Por supuesto, los gobiernos podrían tratar de explicar por qué buscan la desregulación, pero es mucho más fácil para ellos adoptar un perfil bajo, dejar que los "burócratas de Bruselas" lo hagan y después culparlos a ellos, y en efecto a la UE, por todos los sufrimientos.

¿O acaso podría ser cierto que "Bruselas" se ha extralimitado en sus facultades y ha obligado a los gobiernos nacionales a desregular más de lo que querían? Esta hipótesis de exoneración no resiste ningún análisis.

El caso de la desregulación de las aerolíneas vuelve a ser revelador. Dos veces en los últimos diez años los gobiernos nacionales le han dado explícitamente a la UE la facultad de aumentar las restricciones a los subsidios destinados a aerolíneas que estuvieran fracasando. Los gobiernos no estaban obligados a ceder esos poderes, pero lo hicieron y ello no impidió que culparan a "Bruselas" por esas mismas restricciones cuando sus propias aerolíneas nacionales tuvieron problemas.

Después de haber desencadenado y luego presenciado el voto "anti-Bruselas", ¿qué deben hacer los gobiernos europeos?

Una buena noticia es que la desregulación del mercado de productos se ha alcanzado en gran medida, de forma que ya no hay que jugar al juego de la culpa de Bruselas. El principal punto de la agenda ahora es diseñar una mejor seguridad social para minimizar el sufrimiento de la reasignación, sea por la desregulación, el progreso tecnológico o la globalización.

Por supuesto, sigue siendo necesaria cierta desregulación del mercado de productos, especialmente en el sector de los servicios. La directriz de Blokestein sobre los servicios salió mal, pero no hay duda de que los consumidores europeos pagan demasiado por muchos servicios. Para dar sólo un ejemplo, eliminar el monopolio que tienen los notarios públicos en países como Francia e Italia disminuiría sustancialmente el costo de comprar y vender casas, el costo de la vivienda y el costo para los trabajadores de mudarse a donde están los empleos.

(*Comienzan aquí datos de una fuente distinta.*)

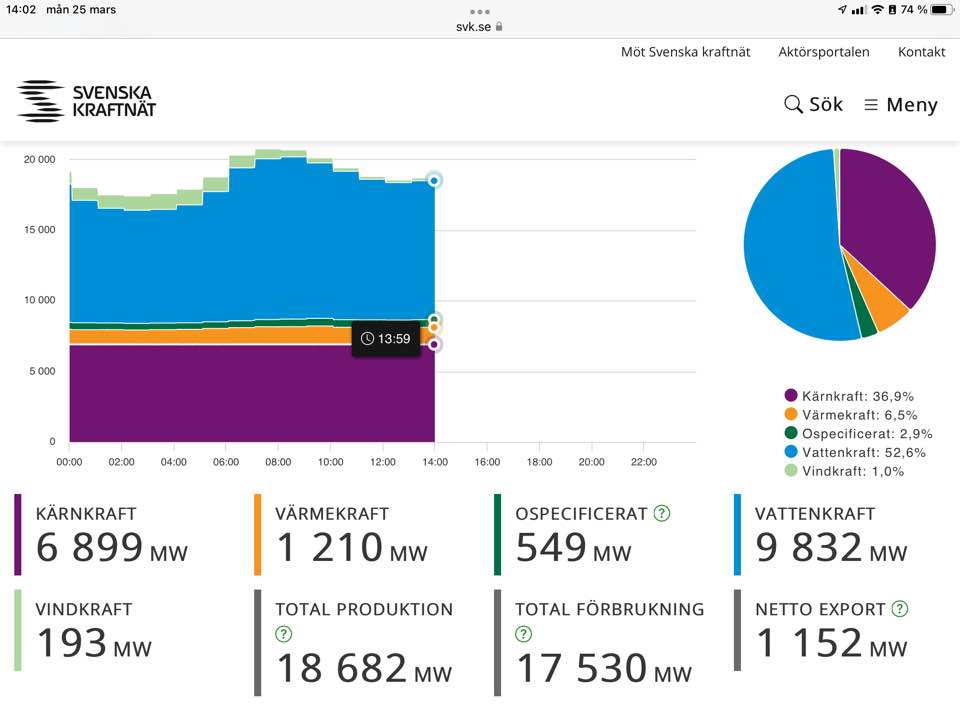This screenshot has width=960, height=720.
Task: Go to the Kontakt page
Action: (921, 52)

Los gobiernos europeos tienen tres opciones. Pueden intentar detener por completo las reformas del mercado de productos y, de la misma manera, tratar de detener la liberalización comercial y la globalización. Hasta ahora ningún gobierno parece haber caído en esa tentación.

También pueden seguir jugando el juego de la culpa y dejar que la Unión aplique las reformas mientras ellos se quejan de los burócratas de Bruselas. Pero la ansiedad que se siente ahora en toda la UE muestra los peligros de esa estrategia. Además, las políticas del mercado laboral no forman parte del mandato de la UE, de forma que los gobiernos nacionales estarán solos, sin poder culpar a los burócratas de Bruselas.

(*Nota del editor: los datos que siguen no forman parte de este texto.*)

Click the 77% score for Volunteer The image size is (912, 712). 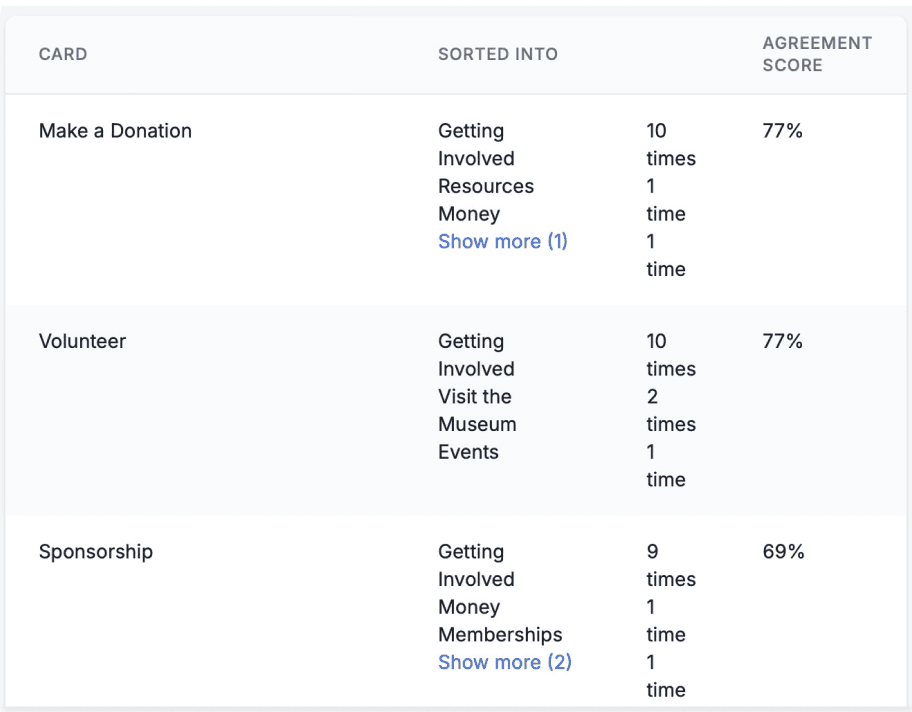782,341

Por último, pueden ayudar a "Bruselas" a definir y diseñar reformas del mercado de productos y después vender esas reformas, y el papel de la UE al aplicarlas, a sus electores. Si los líderes de Europa son lo suficientemente inteligentes para escoger esta vía, el fiasco de los referéndums francés y holandés habrá resultado útil después de todo.